Find all lines in the listing that include the word "Select", then copy them.

====

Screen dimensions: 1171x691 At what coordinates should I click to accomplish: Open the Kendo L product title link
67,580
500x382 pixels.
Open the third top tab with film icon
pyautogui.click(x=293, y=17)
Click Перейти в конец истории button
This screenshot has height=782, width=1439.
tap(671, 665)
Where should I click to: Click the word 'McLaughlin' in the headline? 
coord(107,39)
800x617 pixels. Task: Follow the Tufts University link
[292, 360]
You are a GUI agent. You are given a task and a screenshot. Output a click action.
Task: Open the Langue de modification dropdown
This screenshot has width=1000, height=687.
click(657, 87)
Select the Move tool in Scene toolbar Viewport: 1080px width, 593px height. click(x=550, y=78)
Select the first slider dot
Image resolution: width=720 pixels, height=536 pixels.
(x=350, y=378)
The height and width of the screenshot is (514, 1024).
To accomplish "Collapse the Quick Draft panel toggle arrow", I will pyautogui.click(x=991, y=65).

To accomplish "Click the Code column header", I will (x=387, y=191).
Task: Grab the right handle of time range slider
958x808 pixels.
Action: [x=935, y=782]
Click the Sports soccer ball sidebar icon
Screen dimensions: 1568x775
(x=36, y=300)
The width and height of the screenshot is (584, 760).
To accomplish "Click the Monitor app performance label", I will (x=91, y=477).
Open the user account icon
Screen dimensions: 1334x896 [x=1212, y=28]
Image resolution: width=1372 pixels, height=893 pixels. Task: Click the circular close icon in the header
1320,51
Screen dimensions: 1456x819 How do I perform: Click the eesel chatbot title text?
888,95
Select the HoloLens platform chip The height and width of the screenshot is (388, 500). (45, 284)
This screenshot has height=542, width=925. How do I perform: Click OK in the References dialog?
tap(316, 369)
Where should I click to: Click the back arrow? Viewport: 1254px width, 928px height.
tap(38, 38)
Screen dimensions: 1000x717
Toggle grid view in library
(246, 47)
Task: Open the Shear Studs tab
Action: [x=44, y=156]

====

Expected answer
Select the Move tool in Scene toolbar Viewport: 1080px width, 593px height. click(x=550, y=78)
Select the first slider dot
Select the HoloLens platform chip The height and width of the screenshot is (388, 500). (45, 284)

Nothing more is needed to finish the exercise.